**Task prompt**
Copy out the data from the line that contains "Where should I" through the end of the data, requests included. Multiply every coordinate in the answers by 0.65 and round to whole numbers, rounding halves up, and leave all other numbers as they are.

**Supplied material**
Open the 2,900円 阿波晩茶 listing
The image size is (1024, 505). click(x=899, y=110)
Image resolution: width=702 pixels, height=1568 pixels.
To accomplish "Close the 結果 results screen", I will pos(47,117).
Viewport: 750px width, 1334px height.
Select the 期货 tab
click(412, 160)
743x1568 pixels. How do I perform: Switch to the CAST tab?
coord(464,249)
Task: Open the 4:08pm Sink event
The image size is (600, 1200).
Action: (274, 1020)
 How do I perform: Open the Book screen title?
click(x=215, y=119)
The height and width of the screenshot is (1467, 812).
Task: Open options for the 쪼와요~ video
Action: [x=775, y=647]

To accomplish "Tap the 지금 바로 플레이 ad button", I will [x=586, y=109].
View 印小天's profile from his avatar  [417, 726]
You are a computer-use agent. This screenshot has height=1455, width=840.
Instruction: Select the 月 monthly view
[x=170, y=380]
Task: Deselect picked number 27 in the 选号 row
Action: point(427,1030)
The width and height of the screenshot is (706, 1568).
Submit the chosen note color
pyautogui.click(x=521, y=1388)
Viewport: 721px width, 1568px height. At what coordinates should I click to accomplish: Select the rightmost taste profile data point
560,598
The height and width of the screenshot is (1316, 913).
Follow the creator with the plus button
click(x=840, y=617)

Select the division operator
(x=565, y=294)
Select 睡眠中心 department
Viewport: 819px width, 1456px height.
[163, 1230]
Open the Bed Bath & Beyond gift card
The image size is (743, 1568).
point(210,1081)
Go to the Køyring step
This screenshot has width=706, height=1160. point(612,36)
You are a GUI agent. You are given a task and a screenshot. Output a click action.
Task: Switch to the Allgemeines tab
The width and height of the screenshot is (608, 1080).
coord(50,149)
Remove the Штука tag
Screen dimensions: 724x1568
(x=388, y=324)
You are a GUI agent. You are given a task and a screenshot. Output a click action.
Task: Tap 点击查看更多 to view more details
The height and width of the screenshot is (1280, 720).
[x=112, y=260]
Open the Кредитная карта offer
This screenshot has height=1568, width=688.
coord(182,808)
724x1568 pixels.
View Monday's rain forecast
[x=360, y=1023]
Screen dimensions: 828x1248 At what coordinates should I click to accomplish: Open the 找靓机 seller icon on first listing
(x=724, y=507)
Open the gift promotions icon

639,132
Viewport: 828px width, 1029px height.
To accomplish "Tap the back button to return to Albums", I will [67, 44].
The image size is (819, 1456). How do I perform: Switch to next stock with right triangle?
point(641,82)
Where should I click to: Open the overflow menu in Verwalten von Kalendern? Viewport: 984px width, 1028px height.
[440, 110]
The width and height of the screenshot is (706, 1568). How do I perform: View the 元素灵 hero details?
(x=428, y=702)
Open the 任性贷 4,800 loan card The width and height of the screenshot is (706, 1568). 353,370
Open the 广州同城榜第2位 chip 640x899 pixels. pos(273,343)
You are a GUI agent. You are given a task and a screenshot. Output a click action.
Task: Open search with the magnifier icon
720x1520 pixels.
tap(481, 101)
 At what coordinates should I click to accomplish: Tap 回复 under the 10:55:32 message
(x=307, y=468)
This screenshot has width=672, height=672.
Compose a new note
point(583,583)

**The response**
Where should I click to: Open the overflow menu in Verwalten von Kalendern? Viewport: 984px width, 1028px height.
[286, 72]
The width and height of the screenshot is (706, 1568). How do I perform: View the 元素灵 hero details?
(x=278, y=456)
Open the 任性贷 4,800 loan card The width and height of the screenshot is (706, 1568). 229,241
Open the 广州同城榜第2位 chip 640x899 pixels. pos(177,223)
You are a GUI agent. You are given a task and a screenshot. Output a click action.
Task: Open search with the magnifier icon
720x1520 pixels.
tap(313, 66)
 At what coordinates should I click to accomplish: Tap 回复 under the 10:55:32 message
(x=200, y=304)
This screenshot has width=672, height=672.
Compose a new note
point(379,379)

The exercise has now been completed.